WHAT THE TASK REQUIRES |
Copy the listing word for word, beginning with the line containing "I will 536,355." and continuing through the line containing "Action: coord(476,633)".

EXERCISE INPUTS |

* * *

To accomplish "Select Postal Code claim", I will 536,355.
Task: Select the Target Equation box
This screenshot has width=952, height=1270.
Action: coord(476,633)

* * *

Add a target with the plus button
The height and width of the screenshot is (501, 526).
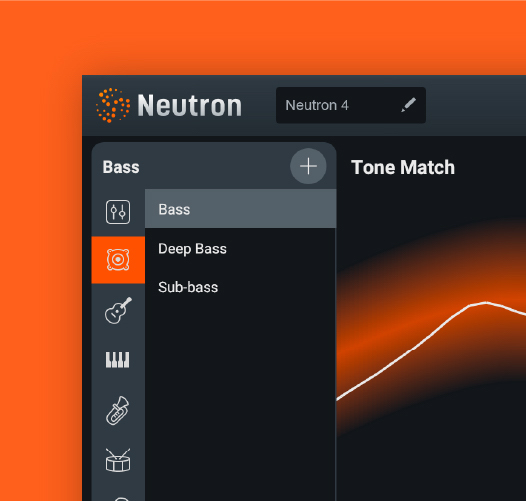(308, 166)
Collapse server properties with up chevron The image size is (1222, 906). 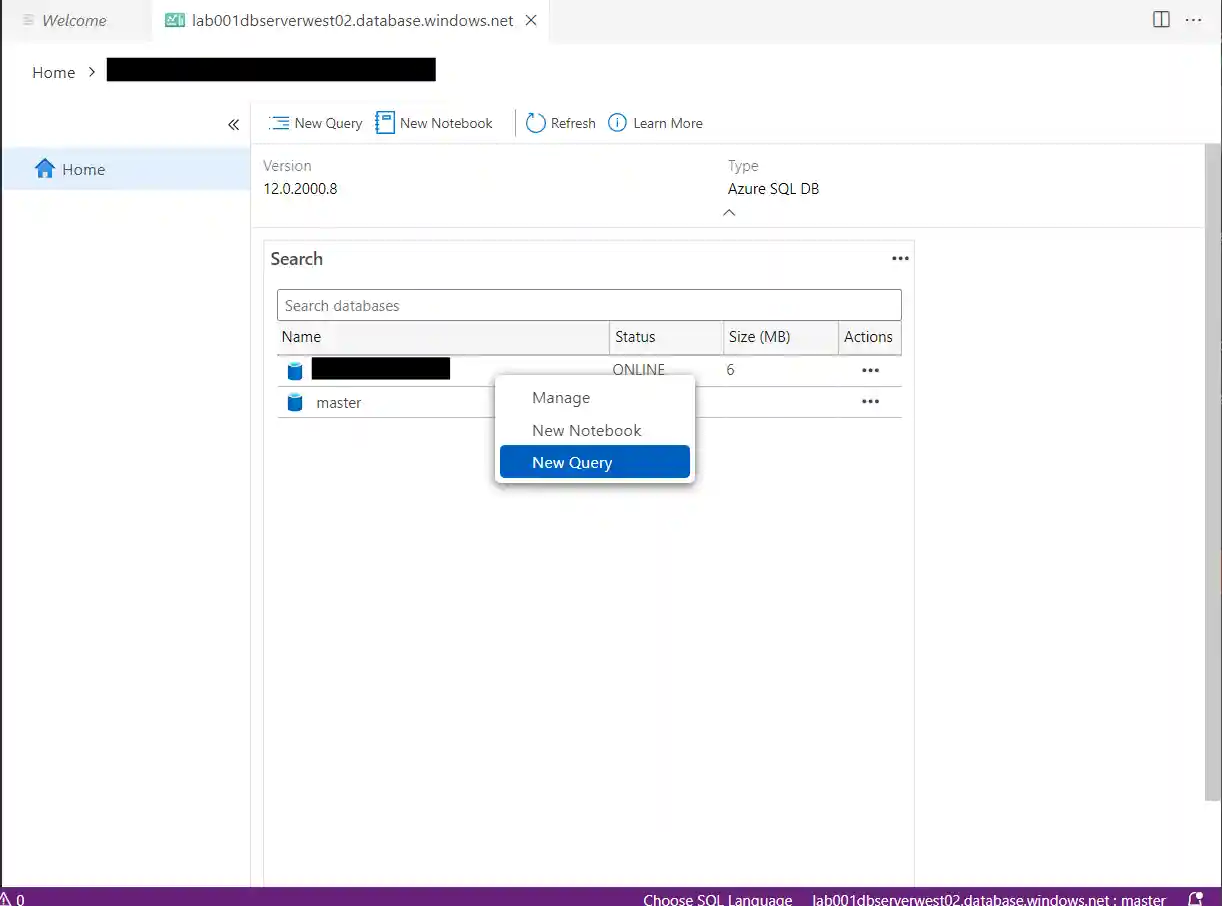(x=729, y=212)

* * *

OUTPUT BELOW |
To accomplish "Select Postal Code claim", I will 536,355.
Task: Select the Target Equation box
This screenshot has width=952, height=1270.
Action: coord(476,633)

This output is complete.